INSTRUCTIONS FOR THE TASK: Format the rows below as a numbered list, and omit any blank lines.

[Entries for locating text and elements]
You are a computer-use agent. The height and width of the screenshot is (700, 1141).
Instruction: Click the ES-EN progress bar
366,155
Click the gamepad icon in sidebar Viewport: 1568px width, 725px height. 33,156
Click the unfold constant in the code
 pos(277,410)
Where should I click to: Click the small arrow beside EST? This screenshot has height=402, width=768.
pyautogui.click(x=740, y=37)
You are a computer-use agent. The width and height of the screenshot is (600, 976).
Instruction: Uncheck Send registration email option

RESULT:
1. You are a computer-use agent. The height and width of the screenshot is (700, 1141).
2. Instruction: Click the ES-EN progress bar
3. 366,155
4. Click the gamepad icon in sidebar Viewport: 1568px width, 725px height. 33,156
5. Click the unfold constant in the code
6.  pos(277,410)
7. Where should I click to: Click the small arrow beside EST? This screenshot has height=402, width=768.
8. pyautogui.click(x=740, y=37)
9. You are a computer-use agent. The width and height of the screenshot is (600, 976).
10. Instruction: Uncheck Send registration email option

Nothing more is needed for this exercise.